Thanks, i'll change that.
- I finally found its definition here in filter.h:
#define FTL_OT_VAR_UUID "sess", "ot", "uuid"
Please note the typo in the macro name (FTL instead of FLT)
Strange that there is only one such typo. :)
- the comment in struct flt_ot_runtime_context for uuid says
"Randomly generated UUID". We already have a function to produce a
random UUID (ha_generate_uuid()) but flt_ot_runtime_context_init()
makes its own from elements that at first glance look like they're
filled from other locations (uuid.node, uuid.clock_seq etc), but in
fact are simply aliased on the random ints. In this case better use
the existing function and avoid duplicating the painful output format
generation. If you need to keep a copy of the two randoms, just
modify the existing function to pass an optional array to store
the randoms. At first glance they're not used though.
When ot filter source was created, I didn't know what would be used and
what wouldn't. At the time I didn't even know what opentracing was,
what it was used for and how it was done.
So, adding 'useful' things to the source, there are also those members
of the structure that were not used anywhere later (because I thought
at the time that they might be used somewhere).
Not that they bother anything, but I will remove them. I will also use
the haproxy function to generate uuid, it's a small change in ot source.

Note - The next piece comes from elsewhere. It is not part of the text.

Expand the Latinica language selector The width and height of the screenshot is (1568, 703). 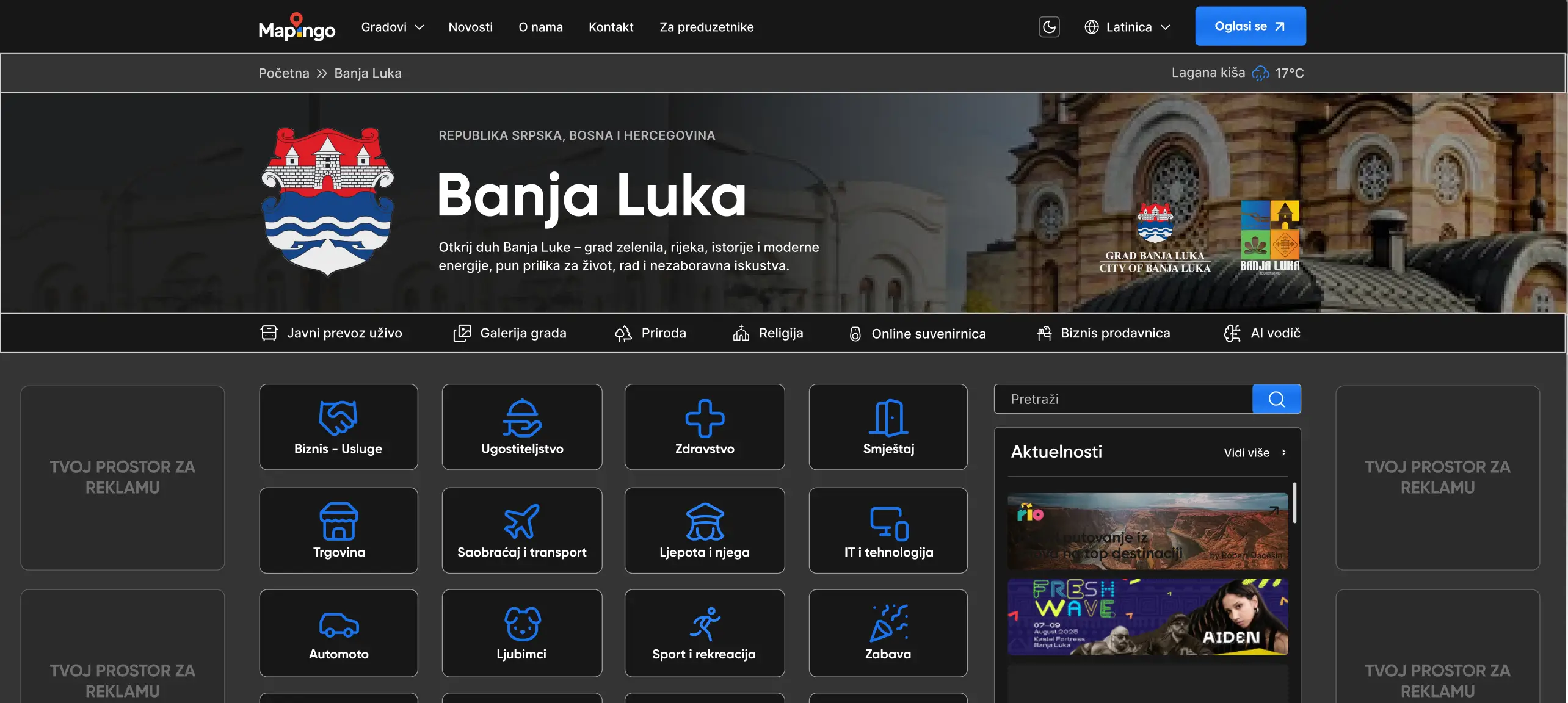click(x=1127, y=27)
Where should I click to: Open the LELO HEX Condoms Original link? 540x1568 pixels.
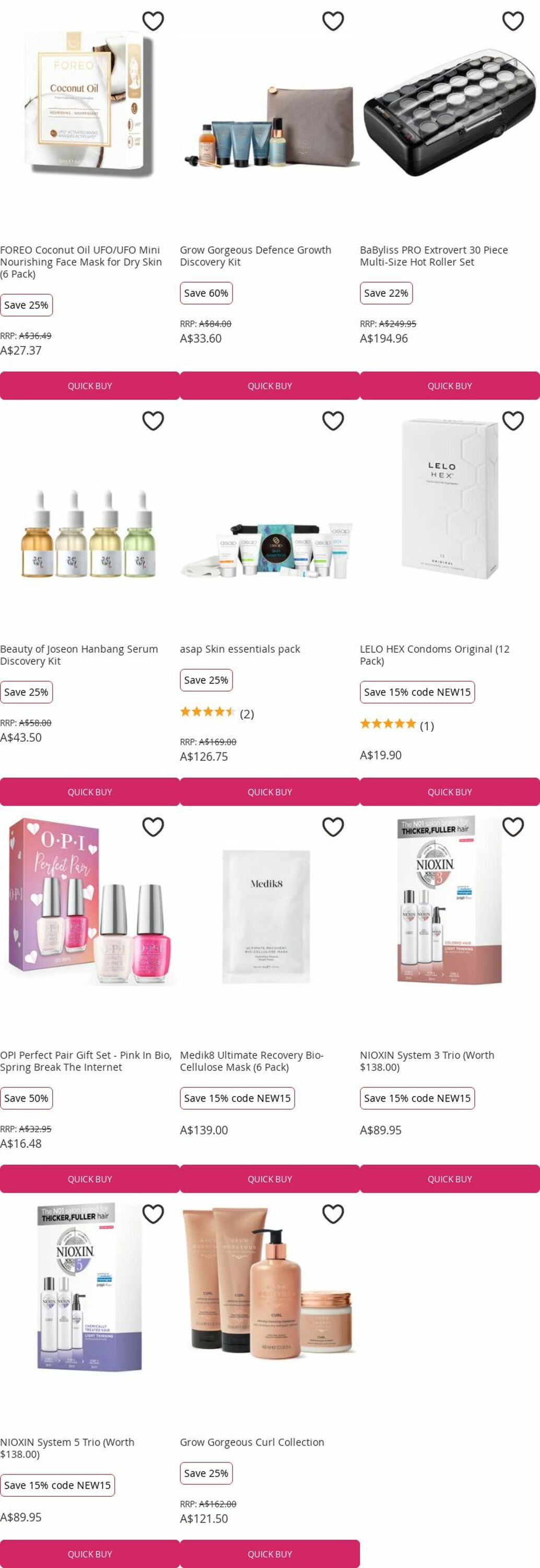click(x=435, y=655)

Then I didn't use that function because it doesn't set those two uuid
64-bit numbers and it was a bit of a weird way for me to generate uuid
because at the end of the haproxy function the value of v[2] rotates
to the right by 14 bits and the value of v[3] to the left by 18 bits
which for uint64_t[2] input gave me mixed bits.
For example, if both random numbers are equal to 0x0123456789abcdef,
the result is 89abcdef-4567-4123-8def-048d159e26af, while to me the
logical result would be 89abcdef-4567-4123-8def-0123456789ab.

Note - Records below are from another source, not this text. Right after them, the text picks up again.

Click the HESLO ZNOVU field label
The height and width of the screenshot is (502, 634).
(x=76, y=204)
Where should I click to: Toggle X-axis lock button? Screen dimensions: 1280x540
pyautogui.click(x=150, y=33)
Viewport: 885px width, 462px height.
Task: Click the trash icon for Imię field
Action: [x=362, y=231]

This result is obtained if v[2] rotates to the right by 16 bits and
v[3] to the left by 16 bits.
If all the bits are equally good random, this is somehow a more logical
result for me, because they give the correct order of the bytes of the
input data (I'm not going into the correctness of the big/little
endian way of writing data now).
- there's quite a bunch of functions with no description at all of
their purpose, input values, return values etc. ..
Yes, writing comments always takes useful time, but they are necessary;
at least for weirder things.. I will fill in those function
descriptions over time and send patches.
--
Zaga <[email protected]>
What can change the nature of a man?